Quicker start is possible for unified payments: MedPAC

Thanks to the creation of models that would use data already collected by federal officials, post-acute providers could be using a unified Medicare payment system sooner than expected, officials say.

Current timetables envision a unified, site-neutral reimbursement system sometime after 2023. But several Medicare Payment Advisory Commission officials recently wrote there might not be a need to wait that long.

Long-term care providers generally favor a unified system, which would consolidate four separate PAC payment systems into one, because they feel they would become a more attractive option.

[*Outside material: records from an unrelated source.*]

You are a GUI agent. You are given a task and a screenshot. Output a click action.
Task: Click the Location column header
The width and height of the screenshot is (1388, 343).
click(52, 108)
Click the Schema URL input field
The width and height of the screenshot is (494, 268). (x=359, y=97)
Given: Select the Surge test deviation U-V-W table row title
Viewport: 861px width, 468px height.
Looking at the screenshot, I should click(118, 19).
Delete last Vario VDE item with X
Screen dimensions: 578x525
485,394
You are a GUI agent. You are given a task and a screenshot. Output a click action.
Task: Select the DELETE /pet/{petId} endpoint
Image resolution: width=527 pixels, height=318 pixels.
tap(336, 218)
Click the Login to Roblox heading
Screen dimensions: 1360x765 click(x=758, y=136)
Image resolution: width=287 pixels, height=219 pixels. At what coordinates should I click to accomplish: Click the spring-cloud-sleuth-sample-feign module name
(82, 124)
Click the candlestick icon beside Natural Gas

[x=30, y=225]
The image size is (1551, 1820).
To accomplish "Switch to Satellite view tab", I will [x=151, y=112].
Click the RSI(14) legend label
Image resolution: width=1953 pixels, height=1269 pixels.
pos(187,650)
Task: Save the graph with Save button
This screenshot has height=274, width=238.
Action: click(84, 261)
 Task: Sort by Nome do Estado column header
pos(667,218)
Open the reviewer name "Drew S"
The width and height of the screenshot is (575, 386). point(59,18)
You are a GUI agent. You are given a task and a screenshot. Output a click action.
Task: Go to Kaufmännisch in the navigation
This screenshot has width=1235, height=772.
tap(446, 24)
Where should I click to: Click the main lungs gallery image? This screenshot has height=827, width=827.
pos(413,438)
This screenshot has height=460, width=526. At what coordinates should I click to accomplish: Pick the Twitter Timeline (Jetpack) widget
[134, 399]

Average payments for most patient groups would be “reasonably accurate” without additional assessment data, wrote MedPAC principal analyst Carol Carter and colleagues Bowen Garrett and Douglas Wissoker in a Health Affairs Blog post. That could pave the way for early implementation of a unified plan.

However, CMS first would have to create a monitoring program that could detect “inappropriate” provider activity, such as choosing to treat more lucrative patients and not others, providing unnecessary post-acute care stays and delaying care.

Medicare officials also would need to readjust setting-specific policies, such as conditions of participation, once the system is in place, they noted.

Perhaps ominous for providers, the authors added that their analysis of 2013 data showed that Medicare payments averaged 19% “above the costs of PAC.” 

This suggests that “program payments for these services could be lowered,” they wrote.

About 40% of Medicare beneficiaries discharged from an acute-care hospital subsequently use nursing homes or other post-acute providers, the authors noted.